It was deadline day for the two weekly newspapers I worked for. There was a special election going on to replace the late Joe Moakley in Congress. I was already behind in my stories.
I had a full day of interviews, election coverage, and writing ahead of me. The day began earlier than most for me.
I had an 8:30 meeting with a man I had never met before and knew going in I would never see again.This is typical in the news business. It was for a story on the recovery process for contaminated groundwater in a residential neighborhood. We met in the dining room of a Cape-style house that the contaminating company had bought from the owners. Coincidentally we joked about that house being “ground zero” for the clean-up effort.
Towards the end of the discussion, the guy’s phone rang. He spoke a few sentences of surprise. Hung up the phone and said, “A plane crashed into the World Trade Center.” We were both stunned.

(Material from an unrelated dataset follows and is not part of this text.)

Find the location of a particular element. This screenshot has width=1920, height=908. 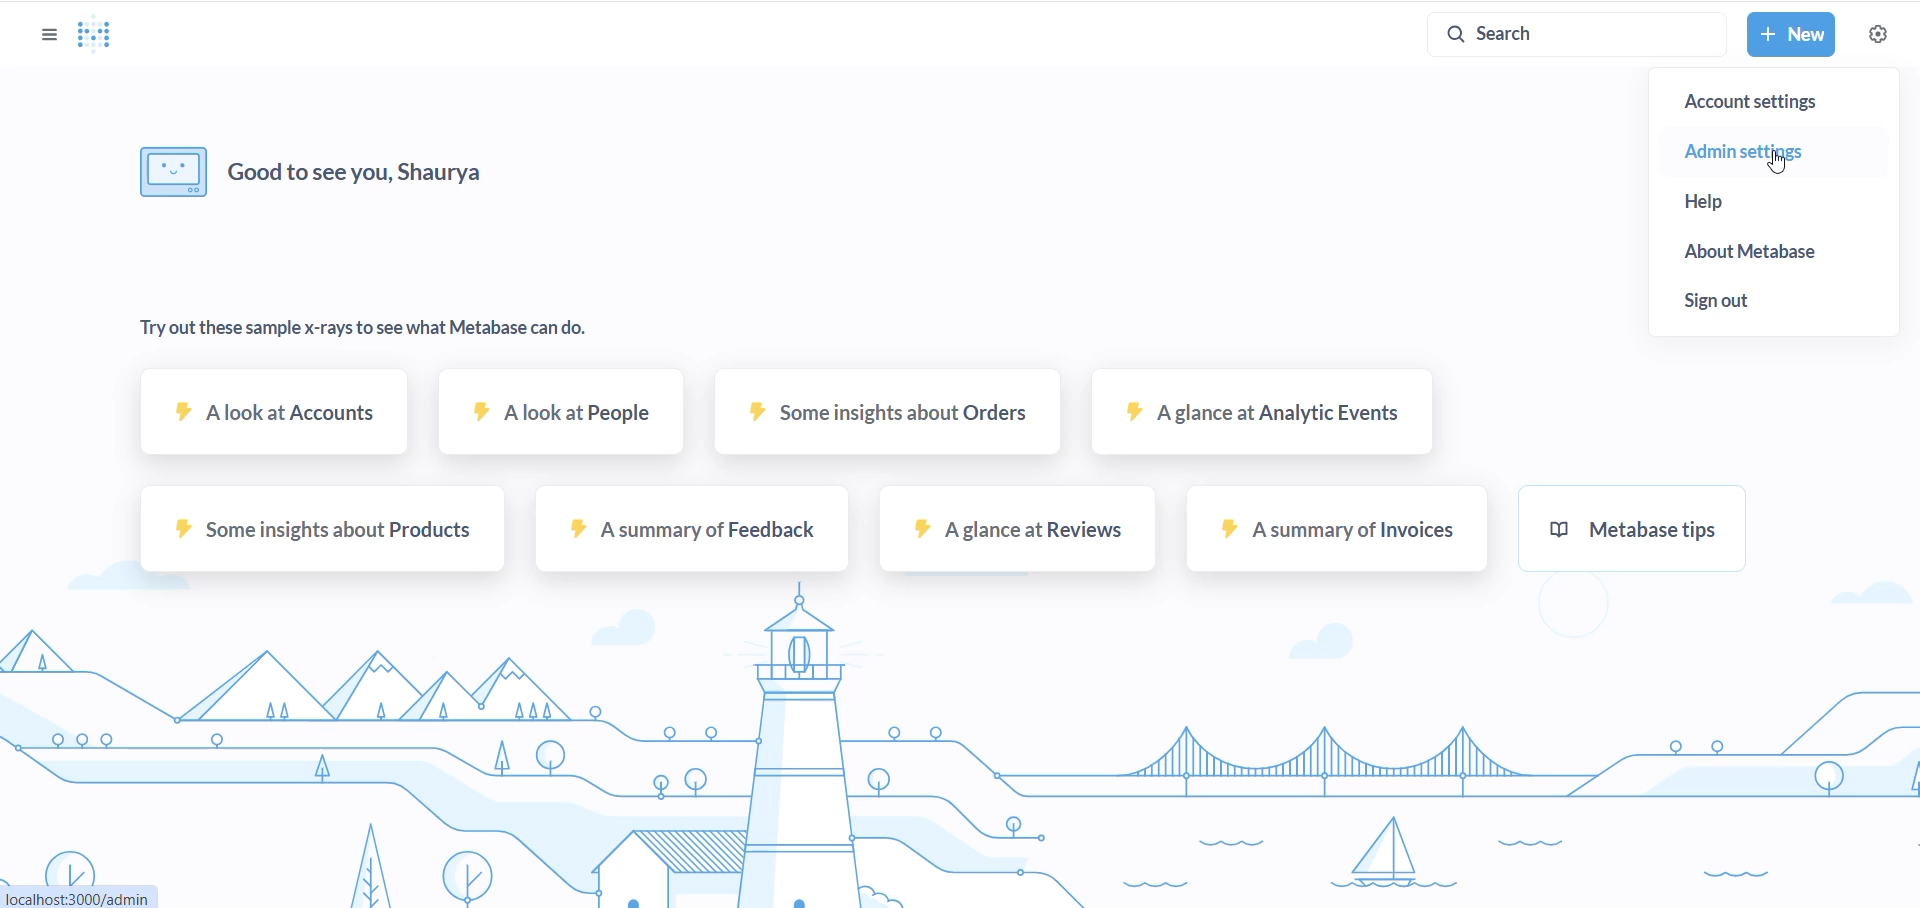

A summary of Invoices sample is located at coordinates (1330, 540).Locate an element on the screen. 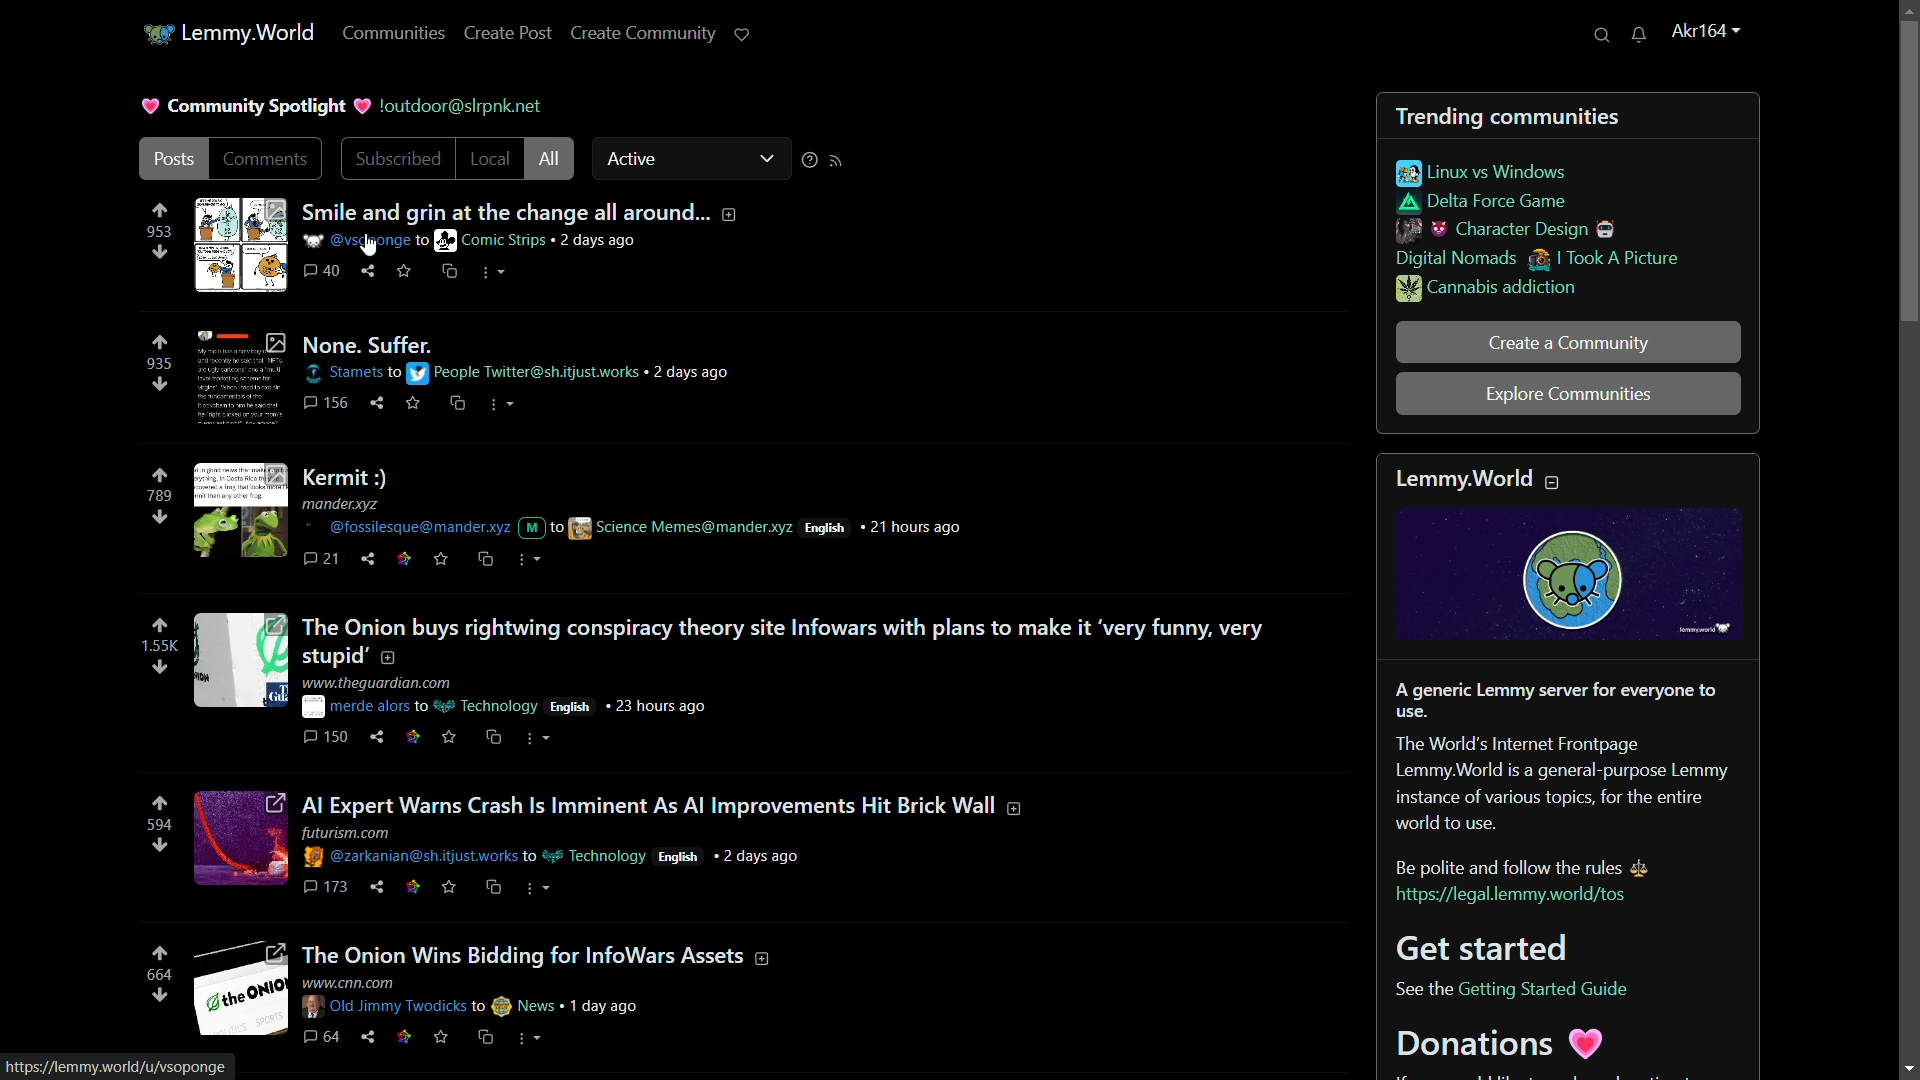  upvote is located at coordinates (160, 342). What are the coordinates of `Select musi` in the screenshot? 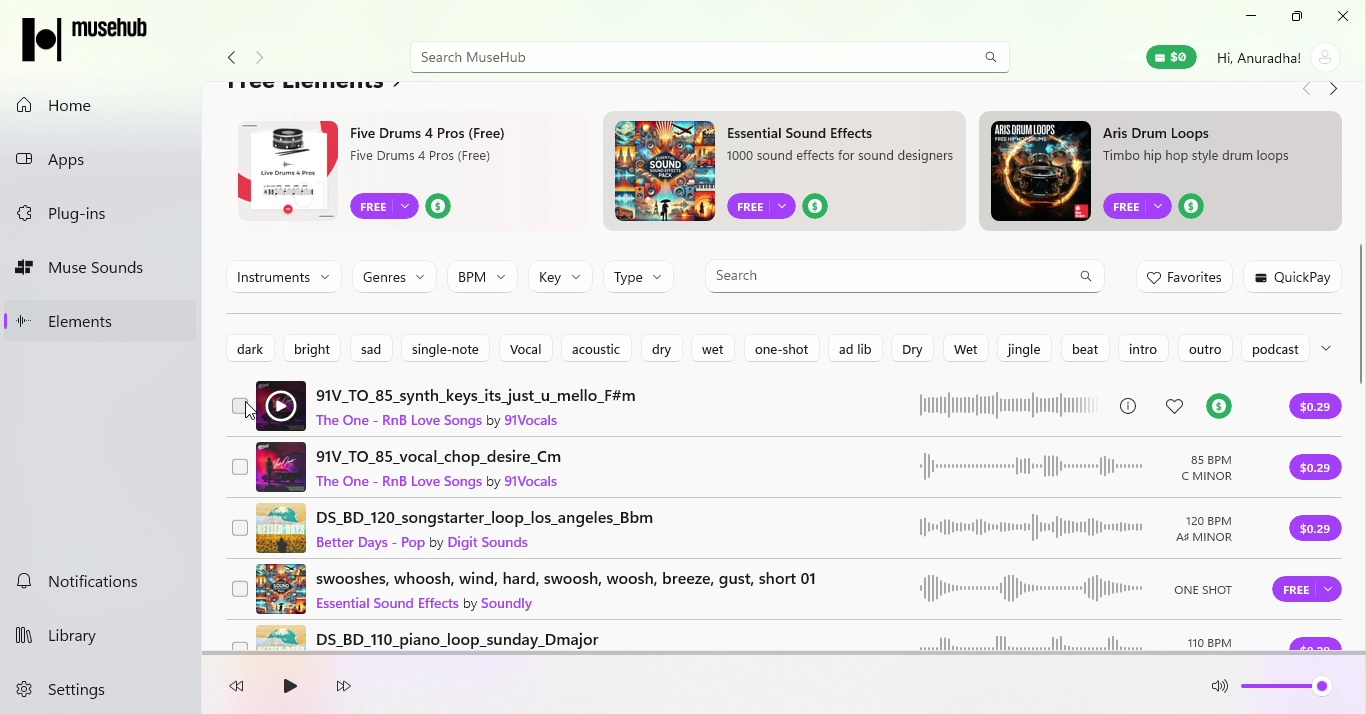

I got into my car and tuned into WBZ radio, and listened. The first images I saw came when I went to another stranger’s house. Her son had died a few days earlier in a motorcycle accident. She had it on her TV, and the second tower hadn’t been hit yet.
My next stop was home to let the dog out. That’s where I had the chance to turn on the TV and get a look at what was going on. By then the second tower was hit an all air traffic had been ordered grounded. I watched both towers fall live.
The rest of the day was a blur. I remember saying to a local high school principal that the towers collapsed. He was incredulous. Of course he was also trying to manage the information stream coming to his 14-18-year-olds.
We finished the day with election results and a never-before-felt sense of vulnerability.
In the weeks and months that passed, I came to know many people who were affected. I met a woman whose fourth child was born a month after her husband perished on one the planes. I had friend whose aunt was in the South Tower and she escaped.
I have visited Ground Zero a few times in the years since, and I have to say I’ve always been stunned at the feeling around it. There’s a bustling city around it, and an active construction site, but it still maintains a sense of quiet and peace. If only we could achieve the same as a nation.